The best doctors in the world still have bad consultation. Sometimes you just start off on the wrong foot. The patient leaving in a floor of tears is usually an indication that this has just occurred.

On one of my medical placements I witnessed one such consultation.

A young woman in the early stages of her pregnancy had a per vaginal bleed and wanted a scan to see if the pregnancy was still ok. Medically speaking, a scan wasn’t indicated as the pregnancy was too early on to detect any changes. The doctors noted the “agenda” as they later remarked, and was not going to “play the game” and send the young woman for a scan. She was not happy about this.

The doctor felt that he couldn’t have done more. Medically there was nothing he could offer to the woman other than advice to go home and wait a little while before repeating a pregnancy test.

To me, there was lots that could have been done. This woman was scared and worried and a sympathetic ear and a tissue would have gone some way to making her feel better. The doctor I was with couldn’t see this. They were blind sighted by the repeated requests for a scan and slightly frustrated that the unhelpfulness of this was not being understood.

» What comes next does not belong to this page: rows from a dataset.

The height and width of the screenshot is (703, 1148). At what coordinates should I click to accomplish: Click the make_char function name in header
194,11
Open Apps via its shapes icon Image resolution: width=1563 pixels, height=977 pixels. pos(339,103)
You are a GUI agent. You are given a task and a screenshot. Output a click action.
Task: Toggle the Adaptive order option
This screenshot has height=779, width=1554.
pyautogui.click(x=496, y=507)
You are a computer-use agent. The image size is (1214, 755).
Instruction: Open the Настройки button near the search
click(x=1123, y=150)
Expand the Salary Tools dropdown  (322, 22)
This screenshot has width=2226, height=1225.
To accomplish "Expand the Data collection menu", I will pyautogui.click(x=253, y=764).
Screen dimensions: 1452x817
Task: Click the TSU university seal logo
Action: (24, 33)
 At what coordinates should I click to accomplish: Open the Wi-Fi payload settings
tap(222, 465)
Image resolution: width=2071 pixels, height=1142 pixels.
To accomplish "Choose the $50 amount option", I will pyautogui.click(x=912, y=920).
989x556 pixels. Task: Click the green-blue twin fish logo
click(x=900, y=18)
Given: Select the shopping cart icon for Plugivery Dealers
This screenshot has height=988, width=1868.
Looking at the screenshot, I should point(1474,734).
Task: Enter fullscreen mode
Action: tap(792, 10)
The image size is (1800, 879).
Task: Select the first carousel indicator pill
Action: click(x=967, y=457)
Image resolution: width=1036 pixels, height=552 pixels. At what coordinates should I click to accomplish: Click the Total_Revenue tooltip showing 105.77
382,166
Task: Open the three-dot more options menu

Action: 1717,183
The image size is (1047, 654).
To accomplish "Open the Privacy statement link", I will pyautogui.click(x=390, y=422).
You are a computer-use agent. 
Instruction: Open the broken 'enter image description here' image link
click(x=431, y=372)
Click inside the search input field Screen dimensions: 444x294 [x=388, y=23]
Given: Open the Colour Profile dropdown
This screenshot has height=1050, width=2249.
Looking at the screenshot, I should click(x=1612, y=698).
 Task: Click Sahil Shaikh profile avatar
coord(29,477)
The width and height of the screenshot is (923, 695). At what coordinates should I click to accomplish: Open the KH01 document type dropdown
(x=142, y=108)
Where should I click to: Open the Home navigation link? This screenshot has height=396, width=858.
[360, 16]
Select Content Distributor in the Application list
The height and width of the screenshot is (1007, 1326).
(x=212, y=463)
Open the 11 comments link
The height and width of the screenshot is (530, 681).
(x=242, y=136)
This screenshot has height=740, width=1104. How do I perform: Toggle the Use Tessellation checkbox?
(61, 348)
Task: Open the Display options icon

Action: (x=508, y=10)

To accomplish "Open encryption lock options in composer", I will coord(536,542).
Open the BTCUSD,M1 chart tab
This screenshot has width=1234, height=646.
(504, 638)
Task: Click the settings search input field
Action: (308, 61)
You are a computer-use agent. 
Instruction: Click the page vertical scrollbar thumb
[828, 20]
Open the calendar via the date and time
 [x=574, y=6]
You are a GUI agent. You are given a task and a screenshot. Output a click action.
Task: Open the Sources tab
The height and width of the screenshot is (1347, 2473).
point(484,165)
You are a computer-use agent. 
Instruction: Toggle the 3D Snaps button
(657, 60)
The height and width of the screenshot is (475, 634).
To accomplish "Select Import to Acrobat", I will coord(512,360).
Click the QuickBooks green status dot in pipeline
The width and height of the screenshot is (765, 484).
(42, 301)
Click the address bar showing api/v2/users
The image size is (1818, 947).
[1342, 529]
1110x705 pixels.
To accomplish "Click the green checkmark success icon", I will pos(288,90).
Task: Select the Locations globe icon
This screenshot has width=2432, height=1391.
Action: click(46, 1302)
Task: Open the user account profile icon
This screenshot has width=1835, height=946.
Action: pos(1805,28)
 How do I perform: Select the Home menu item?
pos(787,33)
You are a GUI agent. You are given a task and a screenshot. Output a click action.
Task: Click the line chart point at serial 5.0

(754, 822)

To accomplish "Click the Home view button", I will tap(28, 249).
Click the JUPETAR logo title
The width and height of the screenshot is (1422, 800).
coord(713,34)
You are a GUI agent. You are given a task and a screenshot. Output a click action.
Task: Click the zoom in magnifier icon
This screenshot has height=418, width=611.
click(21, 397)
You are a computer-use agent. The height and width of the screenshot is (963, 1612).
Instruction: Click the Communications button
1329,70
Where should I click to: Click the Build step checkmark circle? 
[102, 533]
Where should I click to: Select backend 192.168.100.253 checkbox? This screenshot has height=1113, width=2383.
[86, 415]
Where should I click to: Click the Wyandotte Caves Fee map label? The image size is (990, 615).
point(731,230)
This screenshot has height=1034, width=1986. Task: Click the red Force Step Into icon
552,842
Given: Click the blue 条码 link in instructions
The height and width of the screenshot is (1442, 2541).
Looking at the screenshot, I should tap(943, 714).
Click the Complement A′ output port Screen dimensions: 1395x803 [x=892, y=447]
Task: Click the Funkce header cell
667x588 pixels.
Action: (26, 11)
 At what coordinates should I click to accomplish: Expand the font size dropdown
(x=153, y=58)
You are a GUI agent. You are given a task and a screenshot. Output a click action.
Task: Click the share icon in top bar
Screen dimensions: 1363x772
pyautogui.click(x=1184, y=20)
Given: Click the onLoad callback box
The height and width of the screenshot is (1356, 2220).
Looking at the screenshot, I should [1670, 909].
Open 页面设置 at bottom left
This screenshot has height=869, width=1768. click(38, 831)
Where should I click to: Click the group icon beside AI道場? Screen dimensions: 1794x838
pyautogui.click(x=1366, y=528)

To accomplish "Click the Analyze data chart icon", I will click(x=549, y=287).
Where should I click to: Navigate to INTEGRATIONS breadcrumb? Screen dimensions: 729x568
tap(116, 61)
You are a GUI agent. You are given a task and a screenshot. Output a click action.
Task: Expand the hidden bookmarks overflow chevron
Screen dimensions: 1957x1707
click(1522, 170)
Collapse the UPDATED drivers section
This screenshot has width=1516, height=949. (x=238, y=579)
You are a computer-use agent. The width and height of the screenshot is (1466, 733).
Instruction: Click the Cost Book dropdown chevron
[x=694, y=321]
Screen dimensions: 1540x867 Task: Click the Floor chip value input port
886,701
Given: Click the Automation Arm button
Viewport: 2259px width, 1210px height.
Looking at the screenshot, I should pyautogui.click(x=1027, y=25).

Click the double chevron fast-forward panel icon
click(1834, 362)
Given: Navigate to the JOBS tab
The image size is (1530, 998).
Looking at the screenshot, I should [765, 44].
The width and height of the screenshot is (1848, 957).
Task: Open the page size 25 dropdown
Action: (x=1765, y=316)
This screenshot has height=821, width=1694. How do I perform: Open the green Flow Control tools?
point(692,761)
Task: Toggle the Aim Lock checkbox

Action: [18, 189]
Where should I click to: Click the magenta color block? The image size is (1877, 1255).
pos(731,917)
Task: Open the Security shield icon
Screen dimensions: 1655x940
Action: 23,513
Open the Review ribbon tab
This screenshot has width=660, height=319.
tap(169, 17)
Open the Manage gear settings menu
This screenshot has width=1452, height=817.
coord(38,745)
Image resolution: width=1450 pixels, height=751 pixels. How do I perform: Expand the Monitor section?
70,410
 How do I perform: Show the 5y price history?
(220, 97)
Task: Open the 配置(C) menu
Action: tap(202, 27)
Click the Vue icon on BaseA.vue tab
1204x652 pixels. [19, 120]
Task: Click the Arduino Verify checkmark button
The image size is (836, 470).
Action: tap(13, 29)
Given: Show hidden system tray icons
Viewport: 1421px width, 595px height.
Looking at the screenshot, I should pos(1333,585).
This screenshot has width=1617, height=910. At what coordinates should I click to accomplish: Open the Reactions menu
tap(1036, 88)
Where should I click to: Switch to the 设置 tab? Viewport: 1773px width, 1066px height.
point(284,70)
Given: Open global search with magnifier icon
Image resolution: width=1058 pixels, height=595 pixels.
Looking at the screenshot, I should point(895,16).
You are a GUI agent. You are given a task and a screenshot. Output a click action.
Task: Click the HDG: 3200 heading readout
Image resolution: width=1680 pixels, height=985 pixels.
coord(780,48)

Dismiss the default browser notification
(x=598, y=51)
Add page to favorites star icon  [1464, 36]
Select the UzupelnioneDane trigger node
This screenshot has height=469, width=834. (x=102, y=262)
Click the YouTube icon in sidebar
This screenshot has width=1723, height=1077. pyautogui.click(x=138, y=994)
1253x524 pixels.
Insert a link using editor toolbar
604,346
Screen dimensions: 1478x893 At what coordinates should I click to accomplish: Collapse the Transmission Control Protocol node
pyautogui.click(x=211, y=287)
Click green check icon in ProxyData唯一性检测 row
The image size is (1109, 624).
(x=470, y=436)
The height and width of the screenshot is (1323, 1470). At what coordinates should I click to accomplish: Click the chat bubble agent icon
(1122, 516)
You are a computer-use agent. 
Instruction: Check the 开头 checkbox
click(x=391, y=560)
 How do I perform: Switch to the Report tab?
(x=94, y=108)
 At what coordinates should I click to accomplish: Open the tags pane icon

When the young woman began to cry I was waiting for the doctor to hand over a tissue. “Any second now…” I thought, but it never happened. I wanted to give the woman a tissue and put my arm around her but that would have meant physically placing myself between the doctor and the patients and interrupting a consultation I wasn’t really a part of.

But the truth is. I was a part of that consultation. I might not have been the doctor in charge but I was another person in that room who could have made that situation easier for that patient and I didn’t.

Hours later, on my way home, I was still thinking about this. I felt I had let that woman down. I could see what she needed and I sat there and did nothing. After the consultation I immediately told the doctor what I thought. I felt that the patient had been let down. They took on what I said and mostly agreed with it. All egos were put aside in that frank conversation and the doctor genuinely reflected on how they could have done better in that situation. It wasn’t about me or the doctor. It was about the patient.

As a medical student it is easy to feel in the way in the hospital environment or in a busy clinic. When the consultant is running behind, it takes a lot to ask the patients something or butt in and add something you think is relevant that in the end may turn out to be a very trivial thing. But at the end of the day, it is worth it if it means that there is a better out come for the patient because when all is said and done they are the ones we are doing this all for. I regret not handing that patient a tissue and it’s a mistake I hope never to repeat again.